KATHIRIKAI URULAIKILANGU PORIYAL
Serves :
4
Preparation Time :
Cooking Time :
Preparation Method :
- For the tempering, put the oil in a pan over medium heat. When the oil is hot but not smoking, add the remaining tempering ingredients. Fry till the seeds are golden brown.
- Add onions and tomatoes. Stir fry a few minutes, then add in the potato, aubergines and turmeric powder.
- Mix well and stir-fry over medium heat for 5-7 minutes, till the potatoes are half cooked.
- Add in the remaining spice powders and adjust seasoning with salt. Stir well and add about half a cup of water to facilitate the cooking process.
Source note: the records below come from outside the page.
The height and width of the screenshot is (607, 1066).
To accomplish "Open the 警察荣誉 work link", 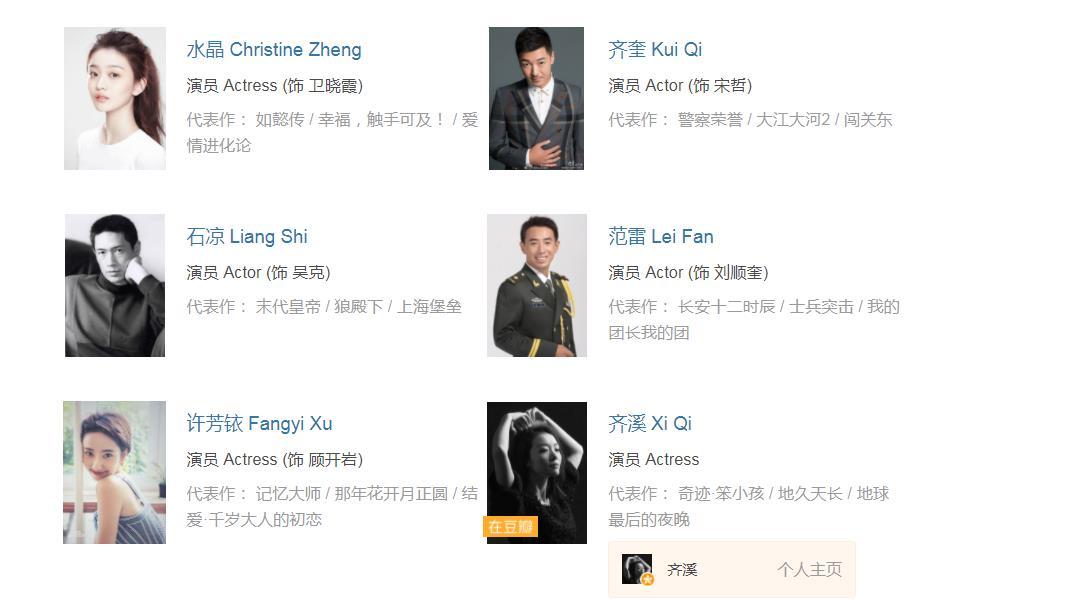I will coord(710,120).
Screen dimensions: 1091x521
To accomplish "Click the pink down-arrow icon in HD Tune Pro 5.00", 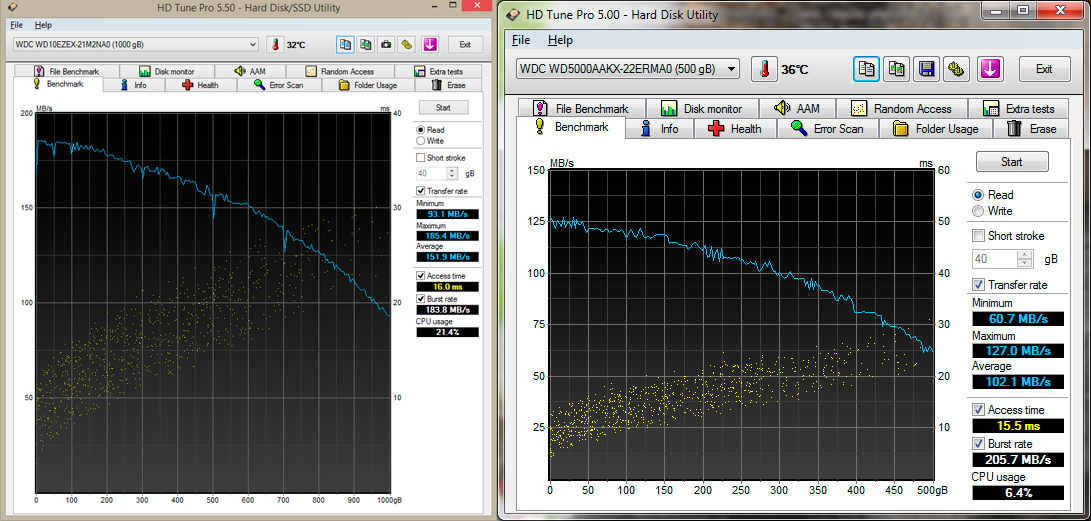I will [x=990, y=69].
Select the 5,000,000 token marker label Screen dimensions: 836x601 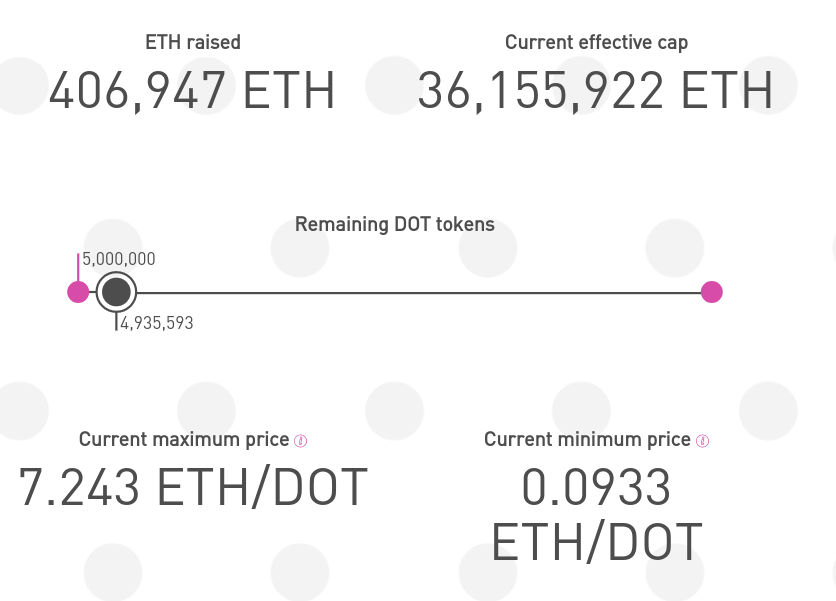click(x=119, y=259)
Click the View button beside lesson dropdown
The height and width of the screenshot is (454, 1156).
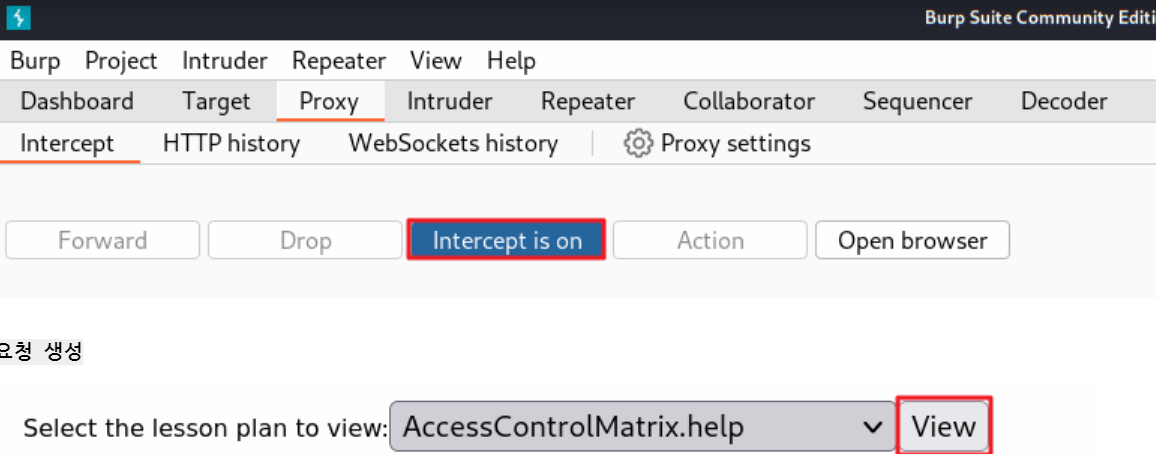(x=944, y=426)
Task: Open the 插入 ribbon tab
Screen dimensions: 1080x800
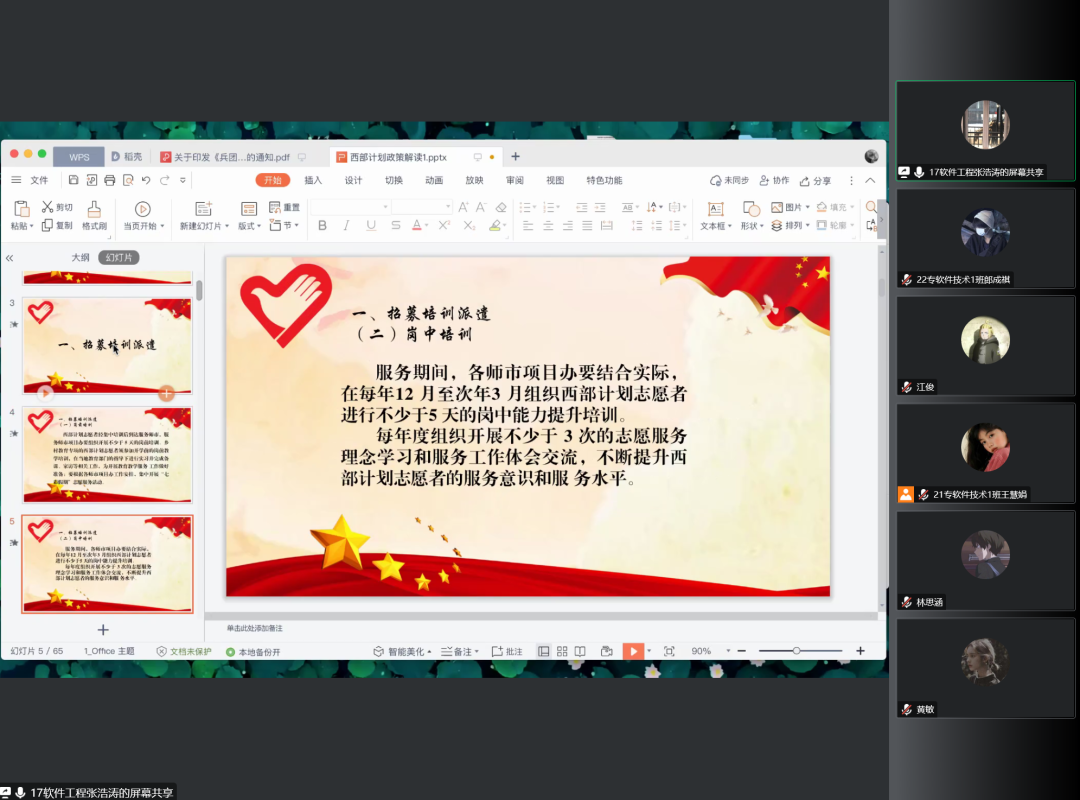Action: pos(313,180)
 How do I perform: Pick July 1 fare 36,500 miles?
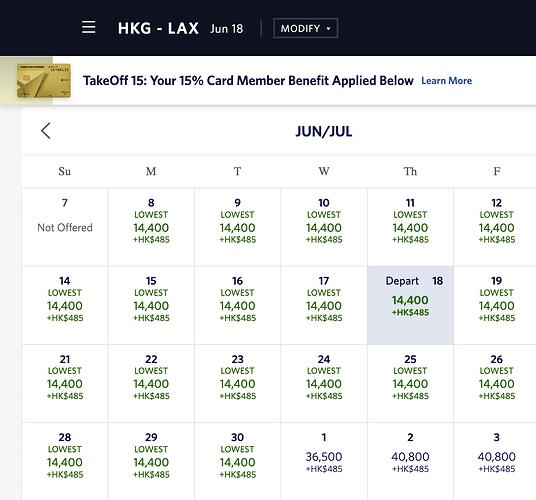(324, 461)
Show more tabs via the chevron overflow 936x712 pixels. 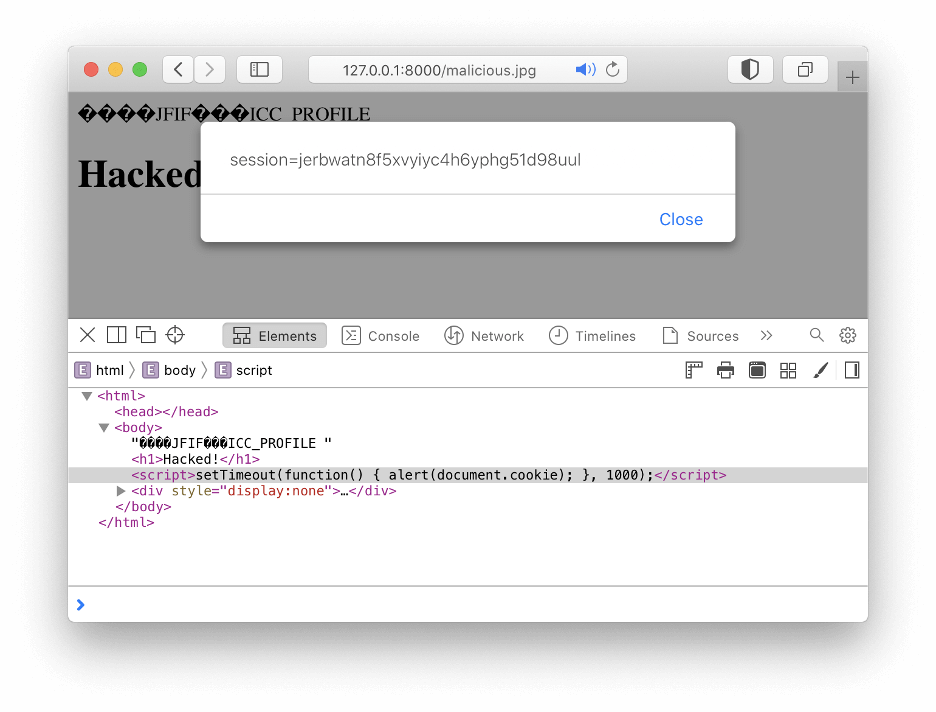(x=766, y=335)
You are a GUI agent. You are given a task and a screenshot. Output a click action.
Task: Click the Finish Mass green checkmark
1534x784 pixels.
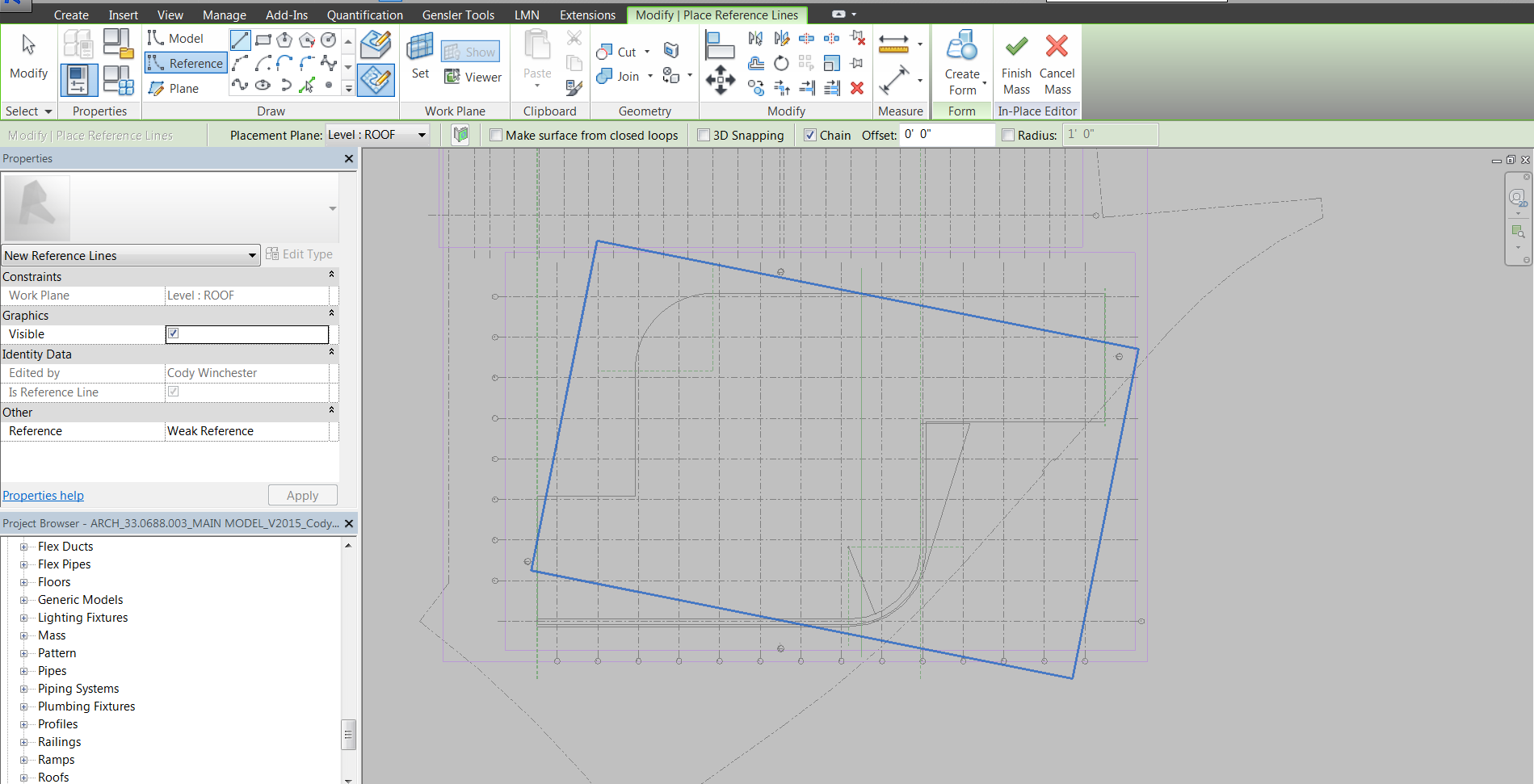1016,47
- Cover and cook over low heat till vegetables are tender. Add coconut and mix well. Remove from heat and serve.
INGREDIENTS
Tempering
- 50 ml Cooking oil
- 2 cinnamon sticks
- 1 teaspoon cumin seeds
Poriyal
- 250 grams chopped tomatoes
- 150 grams sliced baby aubergines, cut lengthwise
- 150 grams julienned potatoes
- 75 grams finely sliced onions
- 2 tablespoon ground fresh coconut
- ½ teaspoon turmeric powder
- ½ teaspoon red chili powder
- ½ teaspoon garam masala powder
- Salt, to taste
6 comments for “Kathirikai Urulaikilangu Poriyal”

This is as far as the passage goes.